2025 Vuelta a España stage 8 details
Date: Saturday 30th August
Distance: 164km
Start location: Monzón
Finish location: Zaragoza
Start time: 13:40 CEST
Finish time: 17:20 CEST
The stage travels west across the open plains of Aragón, with little in the way of elevation change and only a single intermediate sprint at Peñaflor after 121km. For much of the day, it’s about positioning and wind. While the weather is typically calm at this time of year, the terrain is exposed enough that even a slight breeze could open the door to echelons. However, unless conditions shift, this should be a textbook bunch sprint stage – the kind that rarely appears in this year’s route.
Zaragoza has hosted the Vuelta regularly in the past, particularly in the early 2000s, when Alessandro Petacchi took back-to-back wins. After a long absence, the race returned here in 2023, where Juan Sebastián Molano won a fast and clean sprint. The same scenario is expected again, with the last kilometre offering a straight run-in that will favour a well-organised lead-out.
Contenders
Jasper Philipsen leads the charge after taking the red jersey on stage 1 and showing strong form again in the Pyrenees. His Alpecin-Deceuninck train is among the best in the race, and the Belgian has already won this kind of finish multiple times this season, including the Tour de France opener in Lille.
Mads Pedersen continues to pile up points in the green jersey competition, and despite missing out on a stage win so far, he has been consistently placed. The flat run-in could suit him less than others, but if he’s in position, he will always be a threat.
Ethan Vernon and Jake Stewart have both featured prominently for Israel-Premier Tech, and while Vernon is the more natural sprinter, Stewart’s positioning and fight over the climbs have put him in the mix on harder days too. Movistar may look to Iván García Cortina or Orluis Aular depending on the day’s dynamics, but both have the power and speed to contest the finish if they stay protected.

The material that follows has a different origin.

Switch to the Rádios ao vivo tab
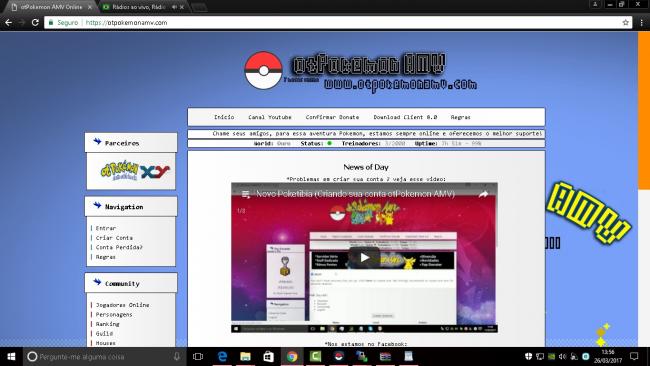Image resolution: width=650 pixels, height=366 pixels. 139,7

Other names to watch include Elia Viviani, who continues to seek a breakthrough for Lotto, Bryan Coquard, who is ever-present in the sprints, and Casper van Uden, who gives Team Picnic PostNL a genuine top-five chance if things line up cleanly.
Prediction
Jasper Philipsen to win stage 8. The lead-out is drilled, the confidence is high, and with no climbs or technical finale to navigate, this looks like another day for the fastest man in the race.